▶ [WHAT IS BEING ASKED] Output every line of the data below verbatim, omitting the pictures.
____ AVAILABLE RECORDS
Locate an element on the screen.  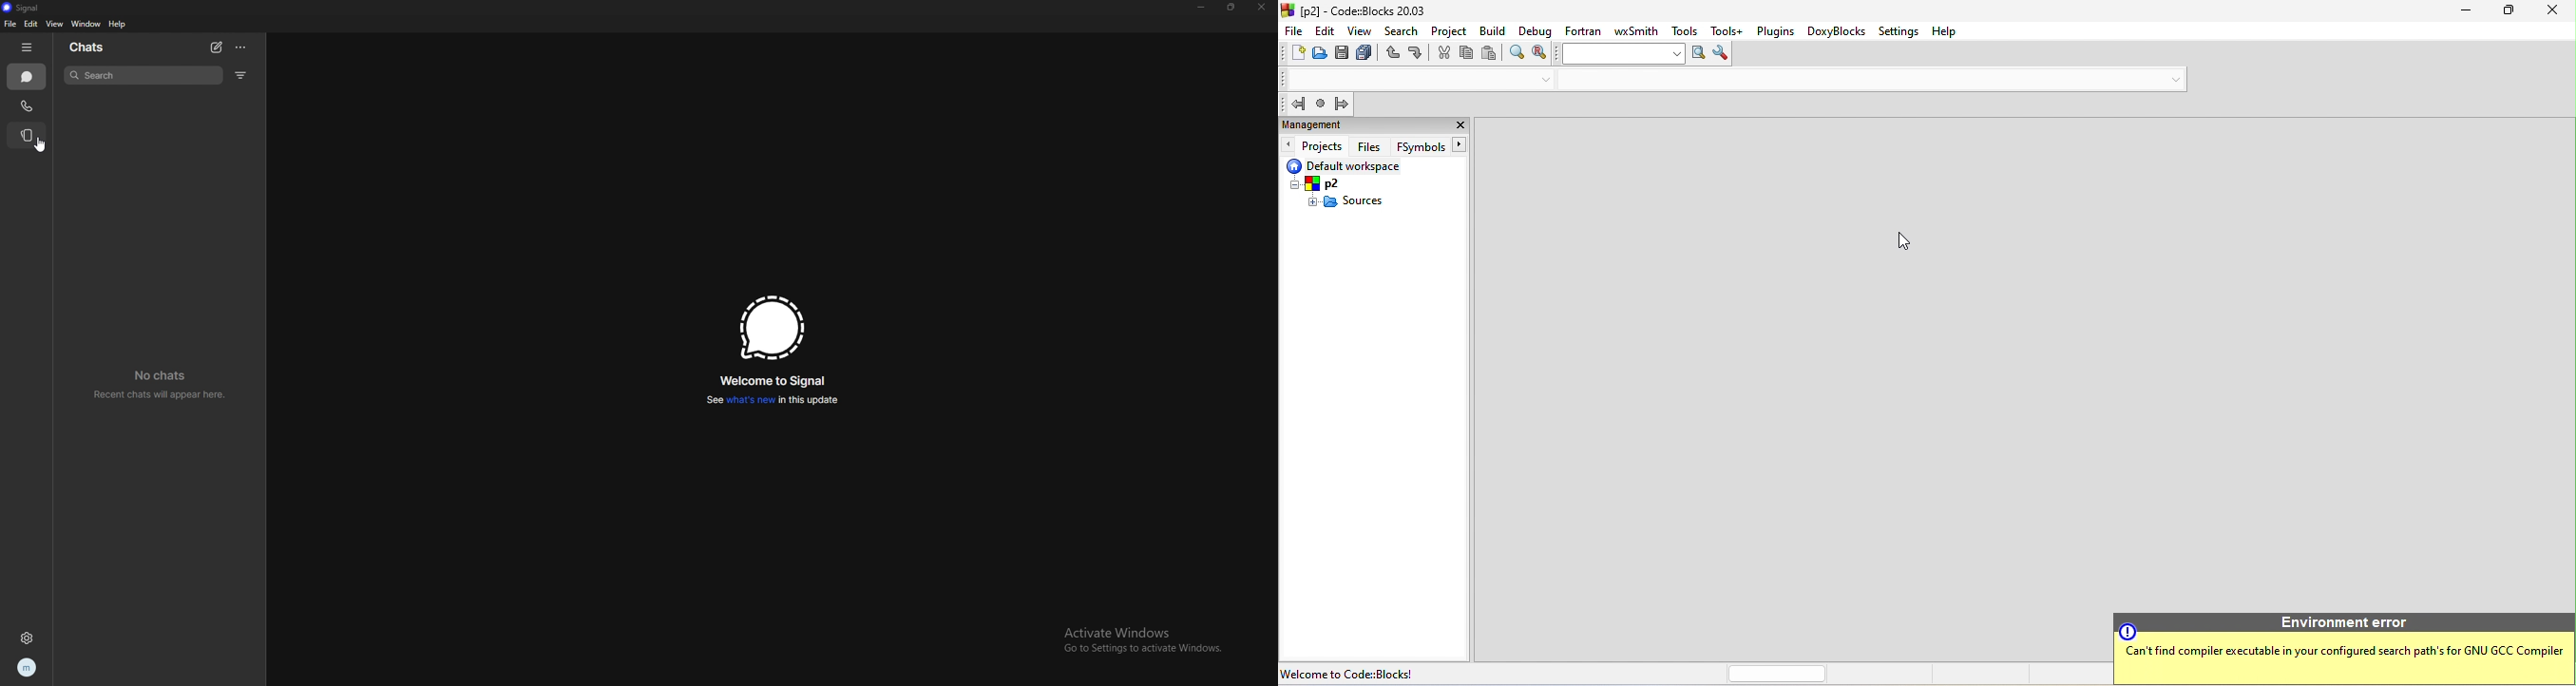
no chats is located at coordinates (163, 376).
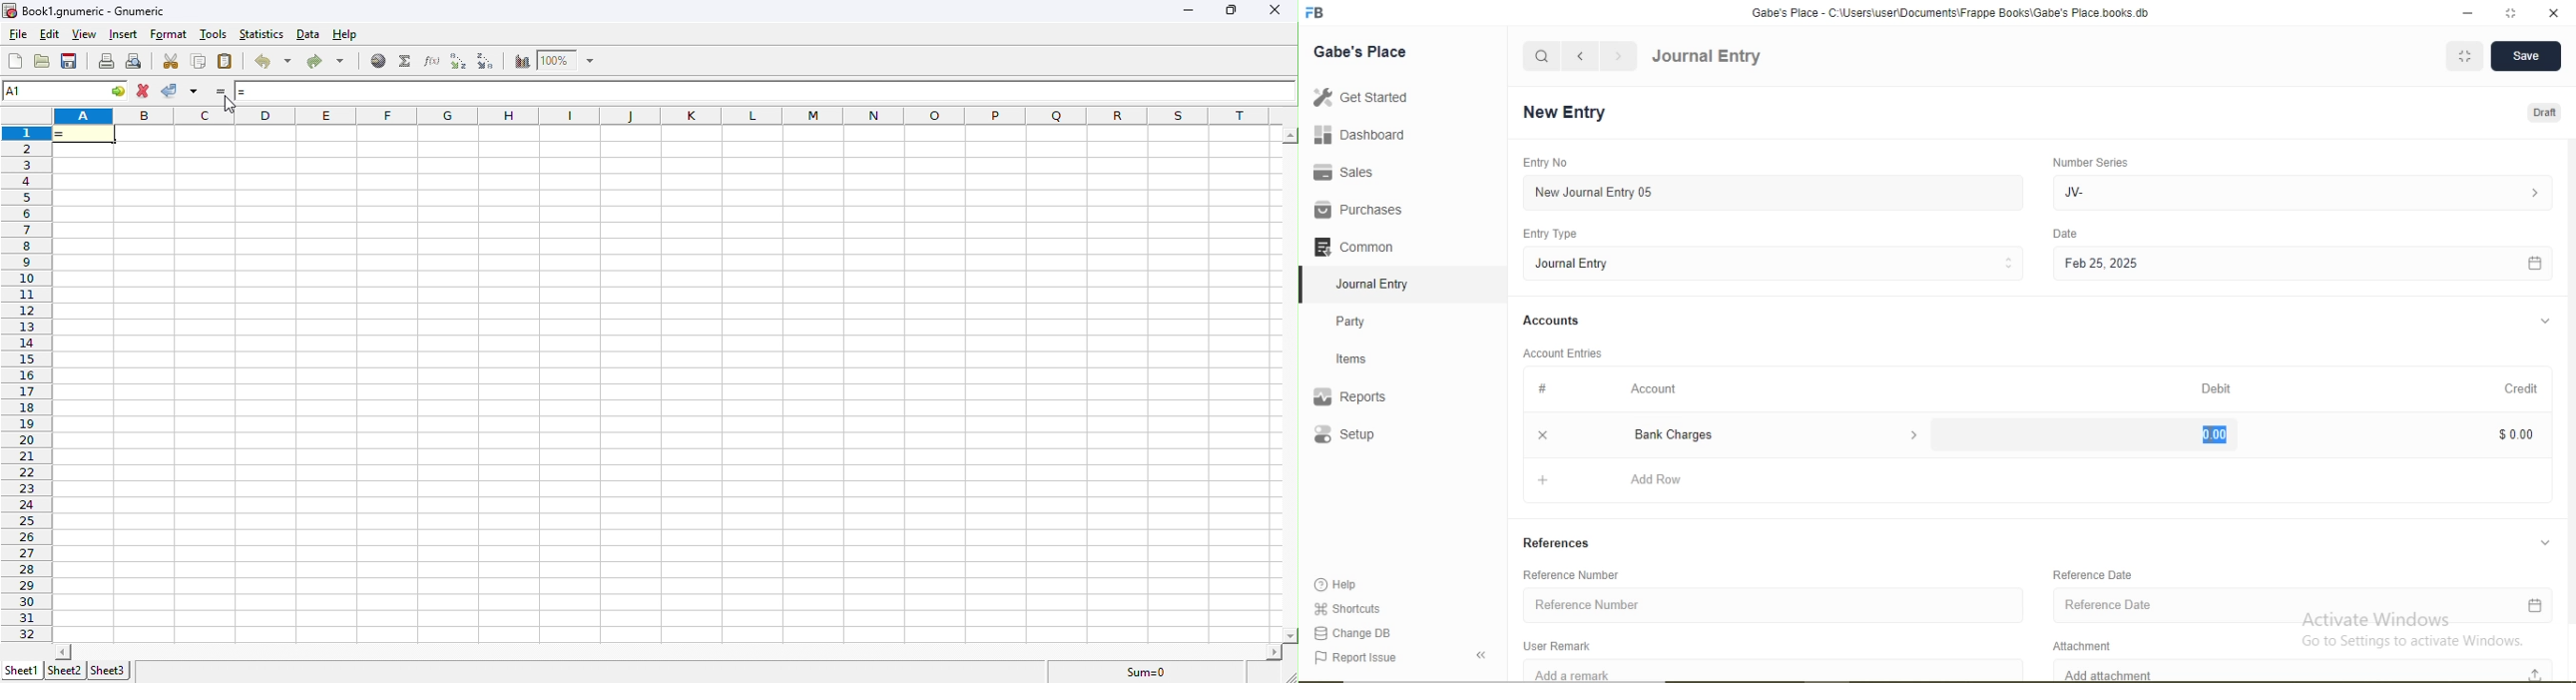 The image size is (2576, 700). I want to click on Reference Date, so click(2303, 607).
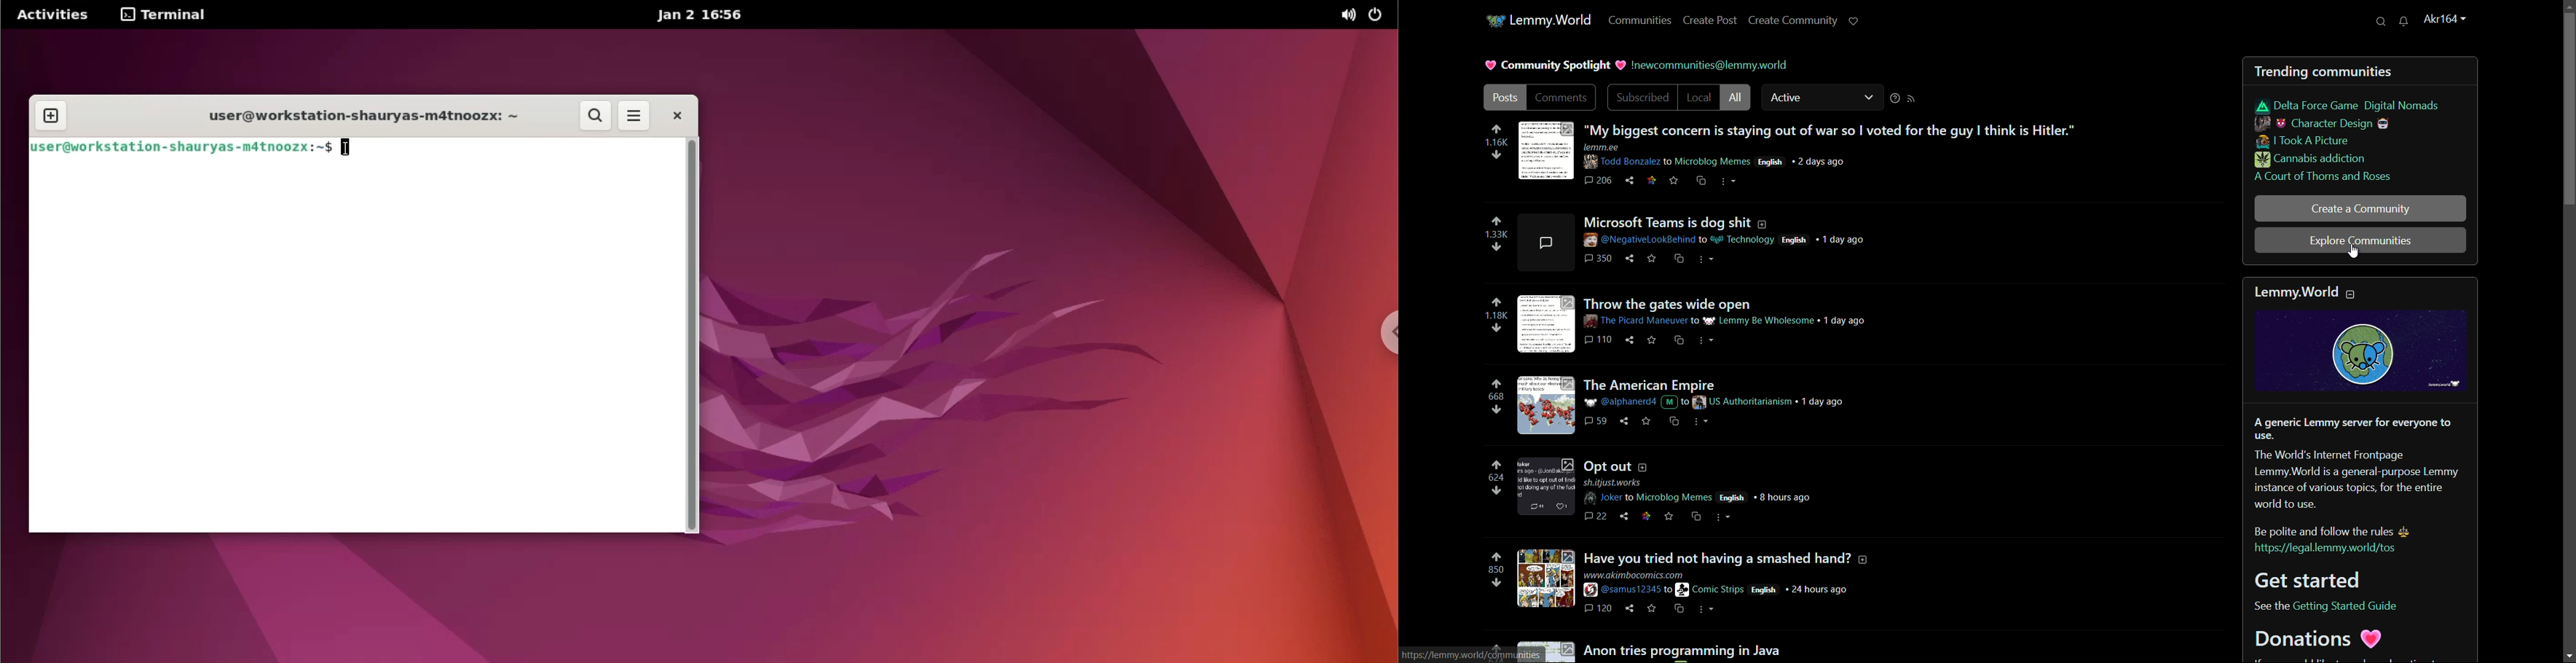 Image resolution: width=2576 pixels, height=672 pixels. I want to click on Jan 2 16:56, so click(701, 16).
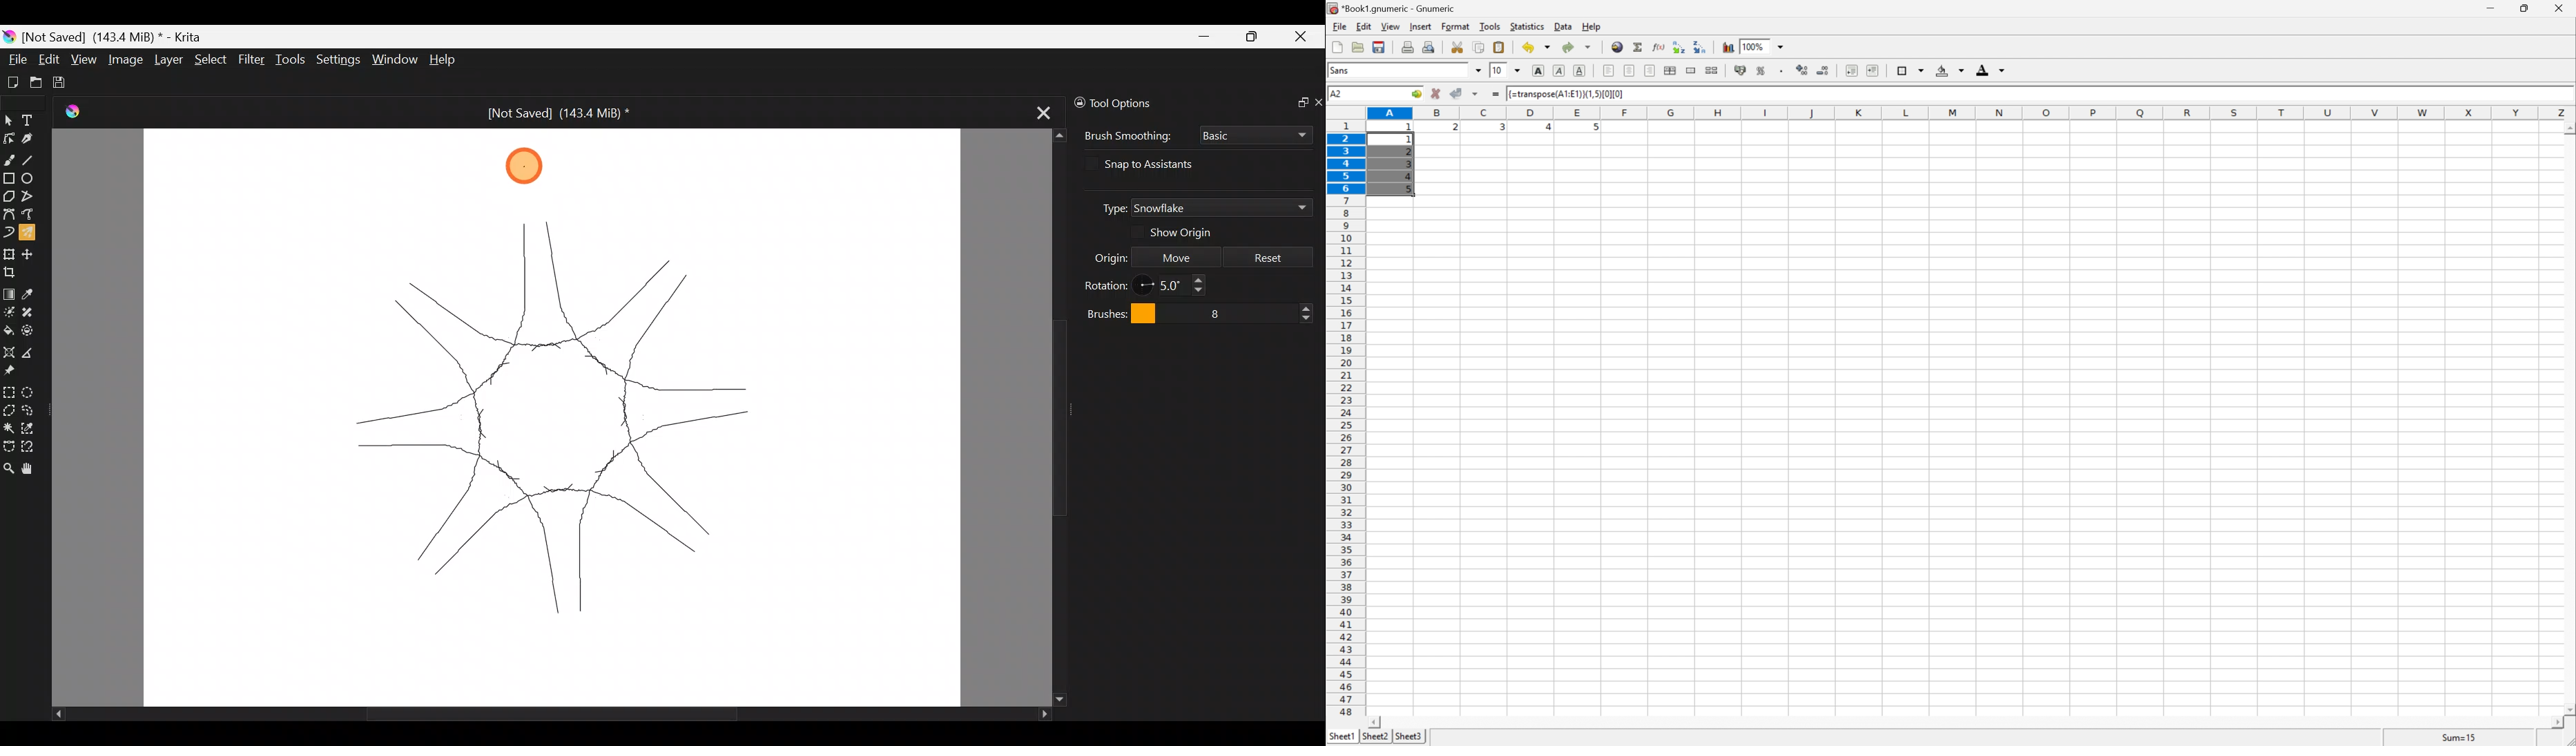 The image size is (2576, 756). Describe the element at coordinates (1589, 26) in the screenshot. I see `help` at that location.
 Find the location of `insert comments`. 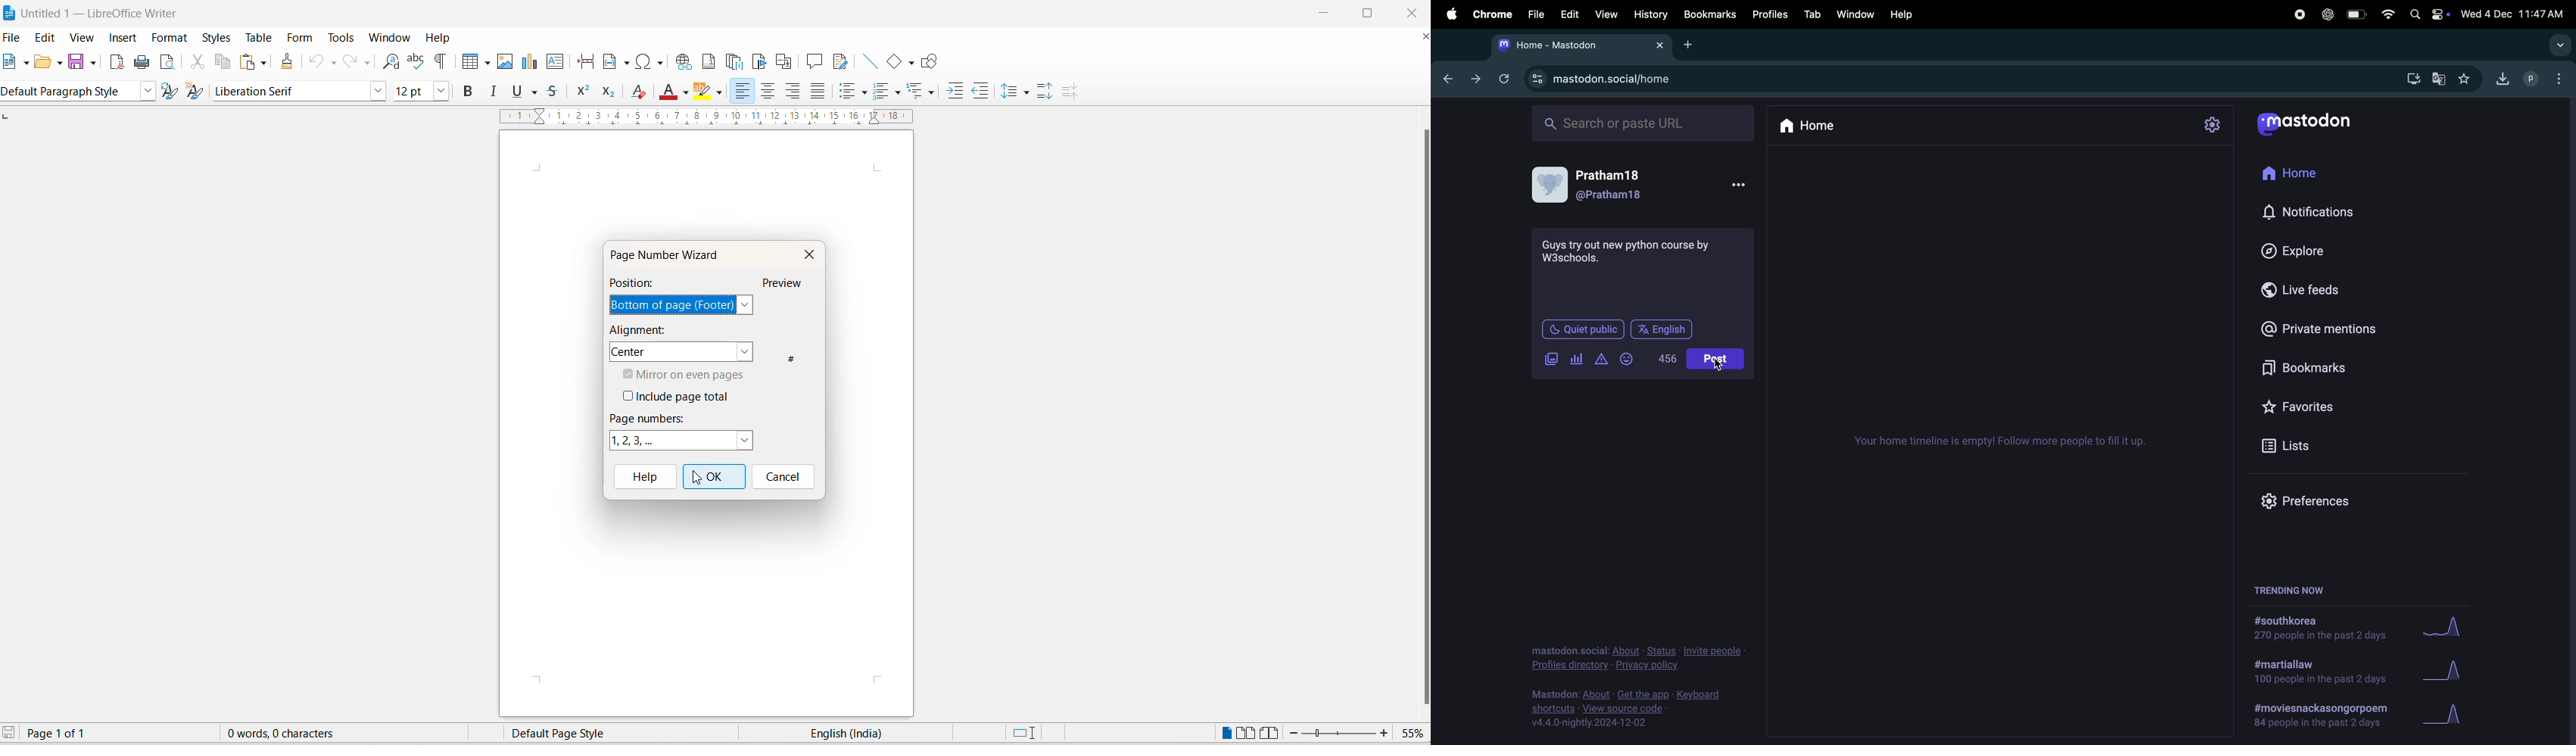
________
▶ [EXERCISE SOLUTION]
Locate an element on the screen.  
no chats is located at coordinates (163, 376).
 The image size is (2576, 700). I want to click on Reference Date, so click(2303, 607).
 Image resolution: width=2576 pixels, height=672 pixels. I want to click on Jan 2 16:56, so click(701, 16).
 The image size is (2576, 756). Describe the element at coordinates (1589, 26) in the screenshot. I see `help` at that location.
 Find the location of `insert comments`. 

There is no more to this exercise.